Ondan önce Almanya Şansölyesi Olaf Schultz, Fransa Cumhurbaşkanı Emmanuel Macron ve Avrupa Komisyonu Başkanı Ursula von der Leyen dahil olmak üzere bir dizi Batılı lider Pekin'e akın etti.

Öte yandan Çin Devlet Başkanı Şi, Moskova'yı ziyaret ederek müttefiki Devlet Başkanı Vladimir Putin ile görüştü.

Bu aktif temaslar, Batı'da aşağıdakiler hakkındaki soru işaretlerinin arttığı bir dengesizlik halinden kaynaklanıyor:

  1. Putin'in Ukrayna'daki savaşına karşı Avrupa ve Atlantik dayanışmasının boyutu.
     
  2. Yaklaşan ABD başkanlık seçimleri için geri sayımın başlamasıyla birlikte Washington'un manevra yapma, caydırma ve karar vermenin yanı sıra müttefiklerin hassasiyetlerini ve endişelerini anlama kapasitesi.
     
  3. Uzun zamandır dış ilişkilerini ekonomik işlemler üzerinden inşa etmekle yetinen Çin'in - Başkan Şi'nin iktidardaki konumunu sağlamlaştırmasının ardından - dış siyasi rolünü güçlendirmedeki başarısı.
     
  4. Bölgesel ve küresel kaygılar arasında halihazırda taktiksel zeminde de olsa Moskova-Pekin ekseninin yeniden sıcaklık kazanması.

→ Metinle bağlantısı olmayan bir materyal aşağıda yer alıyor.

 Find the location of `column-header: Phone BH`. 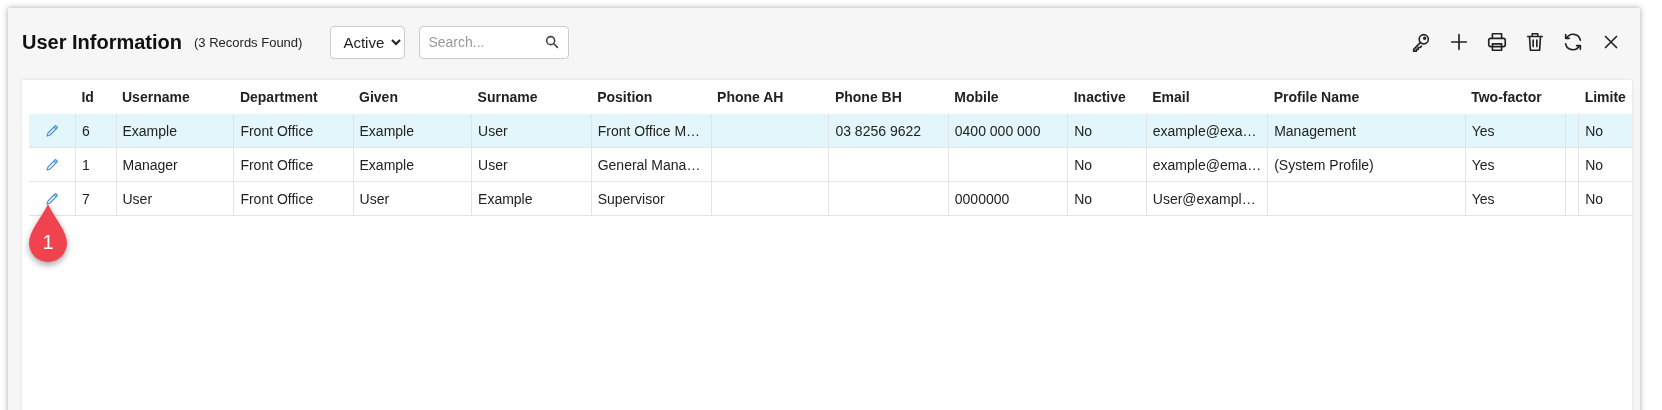

column-header: Phone BH is located at coordinates (868, 97).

Batılı yorumcular, geçtiğimiz günlerde Von der Leyen'in ifade ettiği gibi, Pekin ile sertlik ve kararlılıkla başa çıkma eğilimi ile Çin Başkanının Macron'un sözlerinden çıkarsadığı gibi yatıştırma ve uzlaşma eğilimi arasında Avrupa mevzilerindeki bölünme sahnesi üzerinde uzun uzun durdular.

Öte yandan, Pekin'in karşı cephenin zayıflığına ilişkin algısı, önde gelen Batılı hükümetlerin kendi iç siyasi arenalarında ayrı ayrı çektikleri zorluklar başta olmak üzere başka verilerle de destekleniyor.

Alman hükümeti, bileşenlerinden hiçbirini aşamayacağı bir "koalisyon hükümeti" olmaya devam ediyor.

Fransa Cumhurbaşkanı, emeklilik yaşıyla ilgili sert ve (uzun vadede) çözülmemiş bir savaştan yeni çıktı.

Kamuoyu yoklamalarına göre muhalefetteki İşçi Partisi'nin yüzde 48 ila 50'ye yükselen oyuna karşılık, Muhafazakar İngiliz hükümetinin yerel seçimlerde alacağı destek oranı yaklaşık yüzde 26'ya kadar düştü. Son dönemde Ukrayna savaşı nedeniyle ülkesinin NATO'ya katılma sürecine öncülük eden Finlandiya Başbakanı bile seçimleri kaybederek sahneden çekildi.

 

 

*Bu makalede yer alan fikirler yazara aittir ve Independent Türkçe'nin editöryal politikasını yansıtmayabilir.